__Data listing__
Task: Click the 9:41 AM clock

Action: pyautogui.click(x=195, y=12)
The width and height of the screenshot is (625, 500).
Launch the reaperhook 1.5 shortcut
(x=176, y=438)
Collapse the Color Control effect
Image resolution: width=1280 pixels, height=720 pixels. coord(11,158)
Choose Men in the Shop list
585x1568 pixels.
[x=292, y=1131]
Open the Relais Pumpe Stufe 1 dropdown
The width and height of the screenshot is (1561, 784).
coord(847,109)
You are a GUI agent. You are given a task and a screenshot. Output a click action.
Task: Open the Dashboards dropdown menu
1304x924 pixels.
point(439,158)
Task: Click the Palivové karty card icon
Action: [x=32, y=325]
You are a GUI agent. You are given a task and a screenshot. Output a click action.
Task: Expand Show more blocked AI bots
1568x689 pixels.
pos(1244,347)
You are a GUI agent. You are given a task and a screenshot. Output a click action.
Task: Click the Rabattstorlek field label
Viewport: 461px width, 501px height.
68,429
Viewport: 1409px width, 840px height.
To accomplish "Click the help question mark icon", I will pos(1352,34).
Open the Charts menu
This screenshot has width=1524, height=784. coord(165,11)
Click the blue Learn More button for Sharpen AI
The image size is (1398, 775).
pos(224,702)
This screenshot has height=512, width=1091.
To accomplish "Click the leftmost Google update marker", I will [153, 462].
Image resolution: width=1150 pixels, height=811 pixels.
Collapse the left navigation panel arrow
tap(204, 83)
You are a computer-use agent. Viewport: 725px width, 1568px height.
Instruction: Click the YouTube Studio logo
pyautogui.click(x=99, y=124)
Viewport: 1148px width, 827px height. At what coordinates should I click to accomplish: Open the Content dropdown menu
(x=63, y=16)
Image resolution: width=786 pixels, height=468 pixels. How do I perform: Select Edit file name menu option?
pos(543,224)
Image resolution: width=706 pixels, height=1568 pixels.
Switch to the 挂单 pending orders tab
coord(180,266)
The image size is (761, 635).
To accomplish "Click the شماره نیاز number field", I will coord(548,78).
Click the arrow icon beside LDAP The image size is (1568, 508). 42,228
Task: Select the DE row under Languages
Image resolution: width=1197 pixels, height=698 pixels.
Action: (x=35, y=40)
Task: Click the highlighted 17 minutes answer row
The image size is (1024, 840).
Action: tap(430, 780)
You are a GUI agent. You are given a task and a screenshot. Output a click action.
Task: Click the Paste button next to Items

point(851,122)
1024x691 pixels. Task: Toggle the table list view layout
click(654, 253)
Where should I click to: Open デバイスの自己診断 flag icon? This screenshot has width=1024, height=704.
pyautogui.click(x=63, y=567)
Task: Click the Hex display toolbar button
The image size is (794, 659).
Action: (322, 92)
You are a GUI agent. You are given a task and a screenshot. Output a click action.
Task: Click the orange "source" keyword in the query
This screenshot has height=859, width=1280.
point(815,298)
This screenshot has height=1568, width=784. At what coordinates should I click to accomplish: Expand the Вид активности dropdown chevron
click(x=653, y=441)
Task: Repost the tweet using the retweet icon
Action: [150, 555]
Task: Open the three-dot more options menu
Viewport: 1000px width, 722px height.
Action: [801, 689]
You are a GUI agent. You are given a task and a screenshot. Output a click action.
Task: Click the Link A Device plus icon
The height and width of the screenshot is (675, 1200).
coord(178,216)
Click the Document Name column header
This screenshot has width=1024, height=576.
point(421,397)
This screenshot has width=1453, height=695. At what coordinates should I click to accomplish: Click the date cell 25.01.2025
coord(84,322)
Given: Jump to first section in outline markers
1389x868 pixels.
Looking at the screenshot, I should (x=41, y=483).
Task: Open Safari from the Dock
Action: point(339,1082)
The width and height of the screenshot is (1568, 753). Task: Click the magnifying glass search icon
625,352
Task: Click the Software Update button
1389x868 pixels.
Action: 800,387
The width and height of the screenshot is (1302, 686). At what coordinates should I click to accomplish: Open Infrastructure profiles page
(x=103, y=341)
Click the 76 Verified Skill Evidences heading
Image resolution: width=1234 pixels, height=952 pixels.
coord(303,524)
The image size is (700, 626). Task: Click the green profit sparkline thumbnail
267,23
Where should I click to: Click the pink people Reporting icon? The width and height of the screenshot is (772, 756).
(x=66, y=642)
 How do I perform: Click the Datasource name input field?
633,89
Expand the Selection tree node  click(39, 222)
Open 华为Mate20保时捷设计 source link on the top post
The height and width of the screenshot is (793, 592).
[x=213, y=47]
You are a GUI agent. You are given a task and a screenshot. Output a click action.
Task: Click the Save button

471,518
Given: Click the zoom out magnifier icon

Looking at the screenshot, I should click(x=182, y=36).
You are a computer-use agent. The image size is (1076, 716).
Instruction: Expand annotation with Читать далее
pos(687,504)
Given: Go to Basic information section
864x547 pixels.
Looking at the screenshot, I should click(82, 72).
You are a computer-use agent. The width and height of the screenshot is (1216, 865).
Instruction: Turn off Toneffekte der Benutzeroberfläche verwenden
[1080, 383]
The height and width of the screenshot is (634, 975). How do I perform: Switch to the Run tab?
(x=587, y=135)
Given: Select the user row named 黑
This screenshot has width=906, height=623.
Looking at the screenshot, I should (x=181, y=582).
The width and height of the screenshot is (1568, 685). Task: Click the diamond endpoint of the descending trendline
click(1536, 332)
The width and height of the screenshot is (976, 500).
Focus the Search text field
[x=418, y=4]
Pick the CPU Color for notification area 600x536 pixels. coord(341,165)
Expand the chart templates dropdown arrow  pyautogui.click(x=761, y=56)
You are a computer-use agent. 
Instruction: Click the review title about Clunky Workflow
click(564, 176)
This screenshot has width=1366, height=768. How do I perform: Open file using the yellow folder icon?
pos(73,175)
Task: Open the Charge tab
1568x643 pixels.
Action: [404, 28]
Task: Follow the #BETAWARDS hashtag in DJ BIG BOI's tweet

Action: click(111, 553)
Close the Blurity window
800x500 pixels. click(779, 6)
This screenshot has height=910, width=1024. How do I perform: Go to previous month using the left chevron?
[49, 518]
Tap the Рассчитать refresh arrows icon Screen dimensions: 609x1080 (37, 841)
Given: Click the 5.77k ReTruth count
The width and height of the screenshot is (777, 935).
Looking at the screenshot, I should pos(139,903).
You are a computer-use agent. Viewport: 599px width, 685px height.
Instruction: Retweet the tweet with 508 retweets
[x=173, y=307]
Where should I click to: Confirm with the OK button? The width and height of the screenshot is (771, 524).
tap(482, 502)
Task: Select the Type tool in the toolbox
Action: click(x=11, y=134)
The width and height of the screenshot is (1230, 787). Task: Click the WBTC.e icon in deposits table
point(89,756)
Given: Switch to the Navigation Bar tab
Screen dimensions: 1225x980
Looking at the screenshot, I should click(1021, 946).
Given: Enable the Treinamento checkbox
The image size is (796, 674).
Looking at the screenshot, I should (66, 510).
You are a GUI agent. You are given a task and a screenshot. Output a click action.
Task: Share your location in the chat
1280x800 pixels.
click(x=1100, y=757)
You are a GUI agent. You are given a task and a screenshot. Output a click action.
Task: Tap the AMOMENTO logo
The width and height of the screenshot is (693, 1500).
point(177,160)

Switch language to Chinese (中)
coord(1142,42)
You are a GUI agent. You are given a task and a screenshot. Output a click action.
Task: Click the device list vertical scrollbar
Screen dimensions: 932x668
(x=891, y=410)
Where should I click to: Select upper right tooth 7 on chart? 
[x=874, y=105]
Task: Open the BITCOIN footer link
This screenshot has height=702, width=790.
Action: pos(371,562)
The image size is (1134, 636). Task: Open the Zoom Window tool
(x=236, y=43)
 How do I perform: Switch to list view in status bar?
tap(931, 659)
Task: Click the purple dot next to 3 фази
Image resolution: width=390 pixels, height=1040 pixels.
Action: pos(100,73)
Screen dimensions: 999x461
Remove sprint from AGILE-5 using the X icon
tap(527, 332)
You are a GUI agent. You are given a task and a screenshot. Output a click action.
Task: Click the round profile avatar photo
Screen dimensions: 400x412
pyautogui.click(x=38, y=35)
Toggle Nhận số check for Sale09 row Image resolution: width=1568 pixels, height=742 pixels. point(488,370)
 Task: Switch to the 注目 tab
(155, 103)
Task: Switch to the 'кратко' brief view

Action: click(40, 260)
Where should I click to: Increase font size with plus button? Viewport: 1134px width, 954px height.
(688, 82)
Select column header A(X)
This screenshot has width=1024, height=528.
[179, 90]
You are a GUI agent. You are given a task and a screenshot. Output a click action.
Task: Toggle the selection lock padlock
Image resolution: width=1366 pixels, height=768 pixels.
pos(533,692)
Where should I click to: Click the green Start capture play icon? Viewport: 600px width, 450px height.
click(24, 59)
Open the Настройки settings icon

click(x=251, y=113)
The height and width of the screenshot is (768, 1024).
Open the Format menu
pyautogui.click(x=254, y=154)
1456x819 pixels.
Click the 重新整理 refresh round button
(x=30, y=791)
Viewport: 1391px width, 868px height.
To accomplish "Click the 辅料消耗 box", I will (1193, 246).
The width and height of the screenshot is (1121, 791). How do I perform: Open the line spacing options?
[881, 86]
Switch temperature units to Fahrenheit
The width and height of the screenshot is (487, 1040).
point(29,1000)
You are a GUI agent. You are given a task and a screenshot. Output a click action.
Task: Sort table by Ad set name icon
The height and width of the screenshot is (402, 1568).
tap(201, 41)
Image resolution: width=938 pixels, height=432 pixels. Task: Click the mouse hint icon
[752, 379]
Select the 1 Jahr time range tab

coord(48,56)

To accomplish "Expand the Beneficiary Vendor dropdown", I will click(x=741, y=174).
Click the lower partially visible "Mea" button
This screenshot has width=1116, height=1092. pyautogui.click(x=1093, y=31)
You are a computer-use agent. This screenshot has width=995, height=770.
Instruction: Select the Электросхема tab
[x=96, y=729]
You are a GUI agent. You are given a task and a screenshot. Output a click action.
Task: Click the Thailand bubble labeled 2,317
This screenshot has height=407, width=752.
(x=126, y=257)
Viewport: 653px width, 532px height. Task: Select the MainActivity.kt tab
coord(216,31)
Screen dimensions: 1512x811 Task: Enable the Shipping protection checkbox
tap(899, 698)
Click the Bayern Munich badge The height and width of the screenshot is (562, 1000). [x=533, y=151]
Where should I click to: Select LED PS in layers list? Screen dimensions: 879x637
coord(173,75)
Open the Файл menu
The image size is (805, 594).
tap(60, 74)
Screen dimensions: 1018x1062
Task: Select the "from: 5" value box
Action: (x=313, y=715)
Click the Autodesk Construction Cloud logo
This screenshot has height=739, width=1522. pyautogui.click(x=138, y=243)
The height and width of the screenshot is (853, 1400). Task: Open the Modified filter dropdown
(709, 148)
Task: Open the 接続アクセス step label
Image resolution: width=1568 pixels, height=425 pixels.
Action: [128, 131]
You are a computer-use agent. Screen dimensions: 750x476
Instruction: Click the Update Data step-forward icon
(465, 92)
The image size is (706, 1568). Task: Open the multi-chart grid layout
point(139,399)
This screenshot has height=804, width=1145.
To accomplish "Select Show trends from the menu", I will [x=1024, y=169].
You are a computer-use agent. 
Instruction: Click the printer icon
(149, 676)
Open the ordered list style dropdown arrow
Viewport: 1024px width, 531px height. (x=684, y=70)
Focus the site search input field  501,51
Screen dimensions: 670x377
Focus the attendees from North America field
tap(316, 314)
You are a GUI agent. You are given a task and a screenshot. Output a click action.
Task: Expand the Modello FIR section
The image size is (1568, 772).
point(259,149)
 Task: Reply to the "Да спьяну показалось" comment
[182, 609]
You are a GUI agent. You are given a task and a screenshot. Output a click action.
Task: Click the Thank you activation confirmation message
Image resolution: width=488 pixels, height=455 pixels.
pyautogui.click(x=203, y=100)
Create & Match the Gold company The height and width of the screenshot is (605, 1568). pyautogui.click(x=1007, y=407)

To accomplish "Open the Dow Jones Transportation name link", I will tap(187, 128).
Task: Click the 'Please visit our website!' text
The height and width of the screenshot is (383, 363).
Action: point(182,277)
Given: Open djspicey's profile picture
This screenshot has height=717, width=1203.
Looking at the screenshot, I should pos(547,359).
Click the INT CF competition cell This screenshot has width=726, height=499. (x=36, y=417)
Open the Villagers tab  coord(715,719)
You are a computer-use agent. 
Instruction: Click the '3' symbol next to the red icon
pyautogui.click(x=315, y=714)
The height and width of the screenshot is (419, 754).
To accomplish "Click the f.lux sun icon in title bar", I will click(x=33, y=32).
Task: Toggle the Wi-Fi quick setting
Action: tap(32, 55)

__Task to complete__
Sift through the entries and copy every line with "section".

__Output below__
Given: Jump to first section in outline markers
Given: Go to Basic information section
Task: Expand the Modello FIR section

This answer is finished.